But, even before Echo, she had already turned to painting with its limbless portraits, sprawling landscapes, an expiring still life. She named each one, George, Wade, Steven. They chatted, filled in the noticeable gaps. She left her lover to his own devices. Although the swish of milk in her coffee reminded her of him. He would not wait. She knew that. She painted a scene from a forest. She painted her roof. She had met him in a coffee shop when she picked up the wrong coffee. There would be others. She thought that someday she might return.

5) Places of interest. “Help, help,” the boy had called, his arms as riotous as paintbrushes, cliffs peeking around him. She had imagined a bear looming up behind him.

But it had been a ploy.

Her friend had suggested another landscape, something unsettled and geophysical and weighted by sky. Past the city with its eternal distractions, obtrusive buildings, poisoned food and water. And there they were, two painters, friends, a weekday afternoon, footing it. He was tall and reedy and quick to the uptake. Pads and pencils were tucked under their arms like something that could grow with a little soil and water. It was warm and sweat gleamed, collecting at her breasts and neck, clouds muscled the sky. A soil-infused air greeted them. Step after careful step upwards they went. She hiccupped. Then she held her breath and it went away. They searched for the perfect spot. And then they saw him. The boy, all alone. Stones receding from him. And they went to save him.

From what?

From his life-to-be. But the older woman was sitting, not far off, arms wrapped around her legs, chewing on blades of grass. Green mouth. A costume. “Are you two married?”
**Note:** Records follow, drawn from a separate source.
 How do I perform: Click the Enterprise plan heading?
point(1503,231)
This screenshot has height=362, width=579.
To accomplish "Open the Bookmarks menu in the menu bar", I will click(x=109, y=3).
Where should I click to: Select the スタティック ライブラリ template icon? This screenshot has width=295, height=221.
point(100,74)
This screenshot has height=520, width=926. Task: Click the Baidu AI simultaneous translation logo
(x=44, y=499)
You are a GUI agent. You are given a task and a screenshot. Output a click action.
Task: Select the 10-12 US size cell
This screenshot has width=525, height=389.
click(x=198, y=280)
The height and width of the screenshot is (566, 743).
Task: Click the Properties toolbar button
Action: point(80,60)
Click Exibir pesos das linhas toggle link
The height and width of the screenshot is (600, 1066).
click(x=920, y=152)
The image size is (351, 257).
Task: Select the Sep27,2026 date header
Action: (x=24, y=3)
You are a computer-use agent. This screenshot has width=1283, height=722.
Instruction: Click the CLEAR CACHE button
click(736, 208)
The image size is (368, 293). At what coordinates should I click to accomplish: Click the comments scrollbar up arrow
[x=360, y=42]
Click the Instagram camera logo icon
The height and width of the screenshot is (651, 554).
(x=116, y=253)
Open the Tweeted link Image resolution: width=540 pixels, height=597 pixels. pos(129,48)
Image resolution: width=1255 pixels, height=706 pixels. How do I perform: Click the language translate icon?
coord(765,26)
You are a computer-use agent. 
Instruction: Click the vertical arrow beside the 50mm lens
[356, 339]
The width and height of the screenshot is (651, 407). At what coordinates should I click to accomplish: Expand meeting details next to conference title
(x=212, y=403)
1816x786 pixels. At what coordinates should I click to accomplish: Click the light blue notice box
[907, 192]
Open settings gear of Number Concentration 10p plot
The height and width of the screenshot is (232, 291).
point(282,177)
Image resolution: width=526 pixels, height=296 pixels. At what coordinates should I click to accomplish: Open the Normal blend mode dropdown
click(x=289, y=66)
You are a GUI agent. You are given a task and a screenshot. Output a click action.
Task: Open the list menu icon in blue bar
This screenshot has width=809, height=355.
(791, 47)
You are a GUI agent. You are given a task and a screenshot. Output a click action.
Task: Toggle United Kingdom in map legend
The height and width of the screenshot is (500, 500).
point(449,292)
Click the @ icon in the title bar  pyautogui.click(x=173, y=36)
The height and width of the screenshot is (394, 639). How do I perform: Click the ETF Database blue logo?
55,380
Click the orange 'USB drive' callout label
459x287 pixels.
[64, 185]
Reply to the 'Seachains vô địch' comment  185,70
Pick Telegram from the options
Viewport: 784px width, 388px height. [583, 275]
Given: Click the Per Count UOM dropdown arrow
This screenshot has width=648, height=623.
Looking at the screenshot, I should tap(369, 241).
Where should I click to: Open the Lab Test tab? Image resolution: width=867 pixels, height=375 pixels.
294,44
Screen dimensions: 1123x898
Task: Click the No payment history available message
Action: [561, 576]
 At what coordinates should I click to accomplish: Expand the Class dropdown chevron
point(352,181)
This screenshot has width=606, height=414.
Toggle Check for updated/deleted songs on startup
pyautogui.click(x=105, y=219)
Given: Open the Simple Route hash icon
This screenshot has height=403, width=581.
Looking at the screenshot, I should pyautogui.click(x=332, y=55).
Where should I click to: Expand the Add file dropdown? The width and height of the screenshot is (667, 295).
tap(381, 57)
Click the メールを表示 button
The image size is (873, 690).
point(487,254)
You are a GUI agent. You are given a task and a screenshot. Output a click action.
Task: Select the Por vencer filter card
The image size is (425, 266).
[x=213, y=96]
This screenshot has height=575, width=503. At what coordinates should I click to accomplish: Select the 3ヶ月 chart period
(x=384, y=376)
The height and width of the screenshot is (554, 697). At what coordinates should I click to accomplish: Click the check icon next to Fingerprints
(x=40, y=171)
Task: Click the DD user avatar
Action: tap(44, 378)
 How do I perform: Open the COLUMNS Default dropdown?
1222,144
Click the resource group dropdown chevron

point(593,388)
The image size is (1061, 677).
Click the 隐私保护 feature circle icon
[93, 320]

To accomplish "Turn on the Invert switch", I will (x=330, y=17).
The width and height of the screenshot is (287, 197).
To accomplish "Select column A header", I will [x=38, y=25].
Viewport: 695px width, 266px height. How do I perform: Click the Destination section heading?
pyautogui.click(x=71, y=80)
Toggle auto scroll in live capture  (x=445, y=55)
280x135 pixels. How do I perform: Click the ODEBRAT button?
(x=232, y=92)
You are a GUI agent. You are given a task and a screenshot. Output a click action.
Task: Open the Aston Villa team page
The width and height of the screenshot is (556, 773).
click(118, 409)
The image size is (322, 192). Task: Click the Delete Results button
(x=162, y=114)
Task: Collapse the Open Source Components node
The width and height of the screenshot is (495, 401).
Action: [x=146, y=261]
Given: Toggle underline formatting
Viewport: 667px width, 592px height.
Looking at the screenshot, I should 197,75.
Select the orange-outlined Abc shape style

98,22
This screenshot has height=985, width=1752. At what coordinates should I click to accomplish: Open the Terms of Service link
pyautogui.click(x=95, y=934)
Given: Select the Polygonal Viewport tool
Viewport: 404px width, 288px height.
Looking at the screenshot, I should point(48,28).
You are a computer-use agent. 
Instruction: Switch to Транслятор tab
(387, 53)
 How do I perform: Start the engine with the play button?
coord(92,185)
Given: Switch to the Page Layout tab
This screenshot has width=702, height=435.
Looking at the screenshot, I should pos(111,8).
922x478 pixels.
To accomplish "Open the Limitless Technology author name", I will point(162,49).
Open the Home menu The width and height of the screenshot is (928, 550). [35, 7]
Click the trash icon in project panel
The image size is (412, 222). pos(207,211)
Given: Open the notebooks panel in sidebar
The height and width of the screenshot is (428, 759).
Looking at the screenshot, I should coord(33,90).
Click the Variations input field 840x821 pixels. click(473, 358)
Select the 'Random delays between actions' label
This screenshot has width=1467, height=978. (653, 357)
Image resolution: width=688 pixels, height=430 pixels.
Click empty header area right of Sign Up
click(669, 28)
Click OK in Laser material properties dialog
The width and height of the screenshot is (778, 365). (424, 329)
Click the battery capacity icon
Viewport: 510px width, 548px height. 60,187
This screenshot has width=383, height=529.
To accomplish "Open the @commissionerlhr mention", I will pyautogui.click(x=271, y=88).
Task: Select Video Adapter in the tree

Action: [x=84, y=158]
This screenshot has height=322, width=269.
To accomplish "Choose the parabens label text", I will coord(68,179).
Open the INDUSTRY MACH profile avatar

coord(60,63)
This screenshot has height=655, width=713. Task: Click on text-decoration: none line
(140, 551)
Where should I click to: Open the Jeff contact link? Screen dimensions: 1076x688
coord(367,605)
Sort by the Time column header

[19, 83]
“It doesn’t matter. You both look nice.” The tattered pants let in dirt and air. The faded shirt whistled in the wind. Her hair was fringed with gray. A grandmotherly disguise. A fake concern.

Nice enough for what? “Is he all right?”

The woman profiled her head, a coin, a small bill. Her hair snaked in the breeze, spilling its ingredients. Gray strands spidered at her mouth and eyes. She turned away, answering nothing. The boy ran up to the couple, took her hand, his insect one inside of hers. The grass was bent and white flowers bloomed around them. Trees nodded their assent.

“Me?” He said in his tiny voice.

She kissed and told. “Yes, you,” she whispered to his smooth forehead.

“He likes you.” Bones surfaced in the woman’s face and a river of veins were apparent near her jaw. As if she had already died and her body was turning itself inside out. “I’m his grandmother. His mother left him with me and I can’t take care of him any longer.” She looked at them.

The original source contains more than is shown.